C:\Users\administrator>ping -f -l 9216 192.168.0.177

Pinging 192.168.0.177 with 9216 bytes of data:
Reply from 192.168.0.177: bytes=9216 time<1ms TTL=128
Reply from 192.168.0.177: bytes=9216 time<1ms TTL=128
Reply from 192.168.0.177: bytes=9216 time<1ms TTL=128
Reply from 192.168.0.177: bytes=9216 time<1ms TTL=128

Ping statistics for 192.168.0.177:
Packets: Sent = 4, Received = 4, Lost = 0 (0% loss),
Approximate round trip times in milli-seconds:
Minimum = 0ms, Maximum = 0ms, Average = 0ms
 

PigLover

Moderator
Jan 26, 2011
3,186
1,545
113
What did you change to get the jumbo frame pings working? Now that you've got the jumbo frames how does the iperf look?
 

Terry Kennedy

Well-Known Member
Jun 25, 2015
1,142
594
113
New York City
www.glaver.org
iperf is sending a single stream (meaning a single thread). On a 5520 you will bottleneck a single core of the CPU long before you reach 10Gbe throughput.
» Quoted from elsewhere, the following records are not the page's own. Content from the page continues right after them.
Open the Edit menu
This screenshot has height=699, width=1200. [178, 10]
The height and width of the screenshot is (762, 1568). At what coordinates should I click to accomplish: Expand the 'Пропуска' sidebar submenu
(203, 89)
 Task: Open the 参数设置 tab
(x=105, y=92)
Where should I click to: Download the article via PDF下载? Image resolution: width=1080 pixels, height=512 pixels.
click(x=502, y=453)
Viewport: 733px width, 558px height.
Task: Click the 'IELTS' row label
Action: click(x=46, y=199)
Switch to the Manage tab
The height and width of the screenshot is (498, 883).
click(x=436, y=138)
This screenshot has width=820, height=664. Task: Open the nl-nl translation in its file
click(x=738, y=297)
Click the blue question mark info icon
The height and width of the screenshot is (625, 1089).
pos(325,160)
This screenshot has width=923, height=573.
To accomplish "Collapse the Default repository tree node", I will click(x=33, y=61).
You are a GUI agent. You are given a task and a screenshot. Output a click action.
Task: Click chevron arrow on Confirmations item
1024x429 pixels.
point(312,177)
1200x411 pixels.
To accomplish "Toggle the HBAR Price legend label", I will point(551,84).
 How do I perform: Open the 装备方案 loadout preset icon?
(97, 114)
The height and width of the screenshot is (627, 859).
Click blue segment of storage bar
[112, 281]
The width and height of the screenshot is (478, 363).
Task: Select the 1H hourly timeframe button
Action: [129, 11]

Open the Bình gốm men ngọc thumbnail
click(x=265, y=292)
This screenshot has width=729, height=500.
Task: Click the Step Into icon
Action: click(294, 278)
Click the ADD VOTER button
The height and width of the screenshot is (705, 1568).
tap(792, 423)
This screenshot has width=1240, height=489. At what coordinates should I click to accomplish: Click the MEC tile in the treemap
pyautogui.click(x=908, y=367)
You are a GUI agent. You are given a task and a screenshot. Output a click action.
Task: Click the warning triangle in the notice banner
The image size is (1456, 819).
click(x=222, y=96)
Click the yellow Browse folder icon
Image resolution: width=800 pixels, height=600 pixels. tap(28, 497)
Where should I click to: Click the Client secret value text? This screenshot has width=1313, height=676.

You've got to get all 4 cores (or even all 8 threads) active before you'll see 10Gbe on the wire.
For what its worth:
Code:
CPU: Intel(R) Xeon(R) CPU  E5520  @ 2.27GHz (2275.82-MHz K8-class CPU)
  Origin = "GenuineIntel"  Id = 0x106a5  Family = 6  Model = 1a  Stepping = 5

(0:4) test1:/sysprog/terry# iperf -c test2
------------------------------------------------------------
Client connecting to test2, TCP port 5001
TCP window size: 32.0 KByte (default)
------------------------------------------------------------
[  3] local 10.20.30.40 port 26252 connected with 10.20.30.41 port 5001
[ ID] Interval  Transfer  Bandwidth
[  3]  0.0-10.2 sec  11.7 GBytes  9.89 Gbits/sec
Hardware is dual E5520, network card is X540-T1. FreeBSD 8.4.